Easter is a great family holiday, and especially fun for children, as there’s not only the treat of chocolate in lots of different fun shapes like eggs and rabbits, but also the excitement of the Easter Egg hunt. For parents this hunt can be a bit of a dilemma, as finding hiding spots for the Easter treats gets harder and harder each year. If you’ve used all the hiding spots in your home and garden, you can either go on an Easter holiday and use the brand new environment for hiding, or create a maze. I know you’re weighing up the costs of a family holiday and building a maze in your garden, but the maze is the cheaper option, as it’s a simple hay maze that you can build yourself in your owngarden shedor garage.
Along with the venue of shed or garage, you’ll need some hay and a plastic tarp. The tarp which needs to be stapled to the floor if the venue is a shed, or weighed down well if it’s a garage is to protect your floor from bits of hay and dirt. At the end of the day you can roll up the tarp and clean -up is done. Hay can be purchased from local farms or horse stables, or even online. If you don’t know where your local farm is, then research a bit online by simply typing ‘hay squares’ or ‘small hay squares’ and you’ll soon find some very useful results. Hay squares are more suited for the maze creation as opposed to hay balls, as squares are easier to stack and create maze walls with. The walls of the maze needn’t be too high, just be sure that your oldest child can merely peek over the top of it.

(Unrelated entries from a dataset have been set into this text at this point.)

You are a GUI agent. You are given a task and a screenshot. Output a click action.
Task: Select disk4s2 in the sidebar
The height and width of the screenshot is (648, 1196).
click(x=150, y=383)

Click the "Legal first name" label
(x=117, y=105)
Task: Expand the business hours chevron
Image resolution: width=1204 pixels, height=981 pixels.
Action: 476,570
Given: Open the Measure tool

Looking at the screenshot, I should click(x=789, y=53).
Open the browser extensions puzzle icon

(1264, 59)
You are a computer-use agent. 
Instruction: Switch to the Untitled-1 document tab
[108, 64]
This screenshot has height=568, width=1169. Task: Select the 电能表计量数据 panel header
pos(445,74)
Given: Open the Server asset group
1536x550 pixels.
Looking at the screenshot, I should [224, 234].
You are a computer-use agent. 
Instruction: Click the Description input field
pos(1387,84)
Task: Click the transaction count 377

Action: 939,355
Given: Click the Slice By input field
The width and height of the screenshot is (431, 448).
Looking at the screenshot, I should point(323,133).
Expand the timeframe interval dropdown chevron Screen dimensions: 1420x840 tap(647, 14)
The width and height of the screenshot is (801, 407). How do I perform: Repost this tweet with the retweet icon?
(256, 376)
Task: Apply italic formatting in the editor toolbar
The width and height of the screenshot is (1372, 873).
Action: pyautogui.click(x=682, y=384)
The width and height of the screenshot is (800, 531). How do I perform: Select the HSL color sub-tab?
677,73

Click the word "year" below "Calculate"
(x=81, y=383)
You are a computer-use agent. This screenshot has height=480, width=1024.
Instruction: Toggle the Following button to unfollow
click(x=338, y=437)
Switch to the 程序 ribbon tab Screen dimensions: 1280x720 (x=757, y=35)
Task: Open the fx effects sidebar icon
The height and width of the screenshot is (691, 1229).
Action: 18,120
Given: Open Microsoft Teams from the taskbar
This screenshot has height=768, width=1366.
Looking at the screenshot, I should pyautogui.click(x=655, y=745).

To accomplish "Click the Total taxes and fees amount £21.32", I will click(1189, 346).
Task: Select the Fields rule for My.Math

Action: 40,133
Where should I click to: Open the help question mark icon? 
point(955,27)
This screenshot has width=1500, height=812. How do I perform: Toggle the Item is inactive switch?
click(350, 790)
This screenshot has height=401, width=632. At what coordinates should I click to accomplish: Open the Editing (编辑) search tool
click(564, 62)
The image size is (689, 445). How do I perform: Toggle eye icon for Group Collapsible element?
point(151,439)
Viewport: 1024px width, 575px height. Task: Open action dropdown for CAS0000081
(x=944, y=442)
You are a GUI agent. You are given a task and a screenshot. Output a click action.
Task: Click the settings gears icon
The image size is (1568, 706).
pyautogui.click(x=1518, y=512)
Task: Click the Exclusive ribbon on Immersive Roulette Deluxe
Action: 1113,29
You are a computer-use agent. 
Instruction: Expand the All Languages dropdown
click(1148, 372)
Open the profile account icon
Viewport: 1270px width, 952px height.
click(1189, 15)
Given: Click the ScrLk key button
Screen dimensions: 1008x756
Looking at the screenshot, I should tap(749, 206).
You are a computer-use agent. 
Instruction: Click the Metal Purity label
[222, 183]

Keep the entrance of the maze clear, and have a bunch of everyone’s treats at the end of the maze as the goal of finishing the maze, but also hide some within the maze. Remember to consider your children’s ages when hiding their treats, as a too difficult hunt will spoil the day. Eggs and rabbits can be hidden on top of walls, at dead ends of the maze, at the beginning and end of the maze, as well as inside the walls of the maze. The inside is only recommended for the older children. You can ‘egg’ (sorry, for the pun, couldn’t resist) your children on by giving them hints of ‘Warm’ or ‘Cold’. To avoid unnecessary arguing attach ribbons or post-its in the children’s favourite colours to the treats, and instruct them to leave a treat that isn’t theirs where they found it. If one of the children is struggling with the hunt, you can always suggest that the others help by finding the treats for the child in question or by guiding the child to some possible hiding areas. Once the hunt is over, the maze can still be enjoyed with the children finding their way to the end individually, or it can be reconstructed into a hay fort.